» Directions for this task: Please repeat, unchanged, the lines at the top of the listing below, ending with the one that has "chiếc chiếu từ Bee Bedding (228, 929)".

» Provided entries:
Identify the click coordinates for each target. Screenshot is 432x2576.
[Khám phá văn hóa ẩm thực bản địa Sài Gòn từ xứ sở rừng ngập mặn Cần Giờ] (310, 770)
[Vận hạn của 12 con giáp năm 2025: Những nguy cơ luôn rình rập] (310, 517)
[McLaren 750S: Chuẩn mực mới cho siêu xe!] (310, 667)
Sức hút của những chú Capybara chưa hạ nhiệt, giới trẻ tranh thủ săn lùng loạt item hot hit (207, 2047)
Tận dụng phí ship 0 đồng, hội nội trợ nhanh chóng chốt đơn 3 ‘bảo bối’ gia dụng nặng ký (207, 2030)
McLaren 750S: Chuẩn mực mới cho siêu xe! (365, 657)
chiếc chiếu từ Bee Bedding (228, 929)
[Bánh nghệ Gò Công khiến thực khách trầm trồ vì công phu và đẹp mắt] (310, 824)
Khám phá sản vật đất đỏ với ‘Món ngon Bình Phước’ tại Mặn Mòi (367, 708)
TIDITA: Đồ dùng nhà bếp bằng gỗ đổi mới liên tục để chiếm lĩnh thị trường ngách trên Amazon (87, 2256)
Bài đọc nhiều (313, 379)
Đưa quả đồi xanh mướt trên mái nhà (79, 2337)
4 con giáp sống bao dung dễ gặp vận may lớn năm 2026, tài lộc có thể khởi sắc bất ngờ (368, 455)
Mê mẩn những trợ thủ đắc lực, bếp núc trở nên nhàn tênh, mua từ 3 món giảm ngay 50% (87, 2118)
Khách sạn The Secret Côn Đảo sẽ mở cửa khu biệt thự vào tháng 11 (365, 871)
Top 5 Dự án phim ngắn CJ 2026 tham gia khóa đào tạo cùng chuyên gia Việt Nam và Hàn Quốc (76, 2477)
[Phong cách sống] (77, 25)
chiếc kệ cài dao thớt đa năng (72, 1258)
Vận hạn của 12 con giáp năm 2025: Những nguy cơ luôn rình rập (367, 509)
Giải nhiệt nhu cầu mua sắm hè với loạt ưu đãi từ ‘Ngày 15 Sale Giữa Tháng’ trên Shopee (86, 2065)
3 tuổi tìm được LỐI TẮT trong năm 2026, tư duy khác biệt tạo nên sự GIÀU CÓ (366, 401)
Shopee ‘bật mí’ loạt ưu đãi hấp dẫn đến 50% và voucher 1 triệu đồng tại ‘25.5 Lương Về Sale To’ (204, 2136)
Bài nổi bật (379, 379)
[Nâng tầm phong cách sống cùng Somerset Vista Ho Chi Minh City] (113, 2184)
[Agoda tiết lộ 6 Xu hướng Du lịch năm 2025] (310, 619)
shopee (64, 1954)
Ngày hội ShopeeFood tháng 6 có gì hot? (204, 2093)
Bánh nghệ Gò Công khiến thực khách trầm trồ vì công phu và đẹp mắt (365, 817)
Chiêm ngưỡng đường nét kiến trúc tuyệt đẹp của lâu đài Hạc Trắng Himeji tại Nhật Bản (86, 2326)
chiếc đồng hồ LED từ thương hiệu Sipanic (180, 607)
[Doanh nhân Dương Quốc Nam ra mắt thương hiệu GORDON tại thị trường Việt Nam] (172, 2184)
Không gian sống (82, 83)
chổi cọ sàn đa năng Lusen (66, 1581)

» Written response:
Identify the click coordinates for each target. Screenshot is 432x2576.
[Khám phá văn hóa ẩm thực bản địa Sài Gòn từ xứ sở rừng ngập mặn Cần Giờ] (310, 770)
[Vận hạn của 12 con giáp năm 2025: Những nguy cơ luôn rình rập] (310, 517)
[McLaren 750S: Chuẩn mực mới cho siêu xe!] (310, 667)
Sức hút của những chú Capybara chưa hạ nhiệt, giới trẻ tranh thủ săn lùng loạt item hot hit (207, 2047)
Tận dụng phí ship 0 đồng, hội nội trợ nhanh chóng chốt đơn 3 ‘bảo bối’ gia dụng nặng ký (207, 2030)
McLaren 750S: Chuẩn mực mới cho siêu xe! (365, 657)
chiếc chiếu từ Bee Bedding (228, 929)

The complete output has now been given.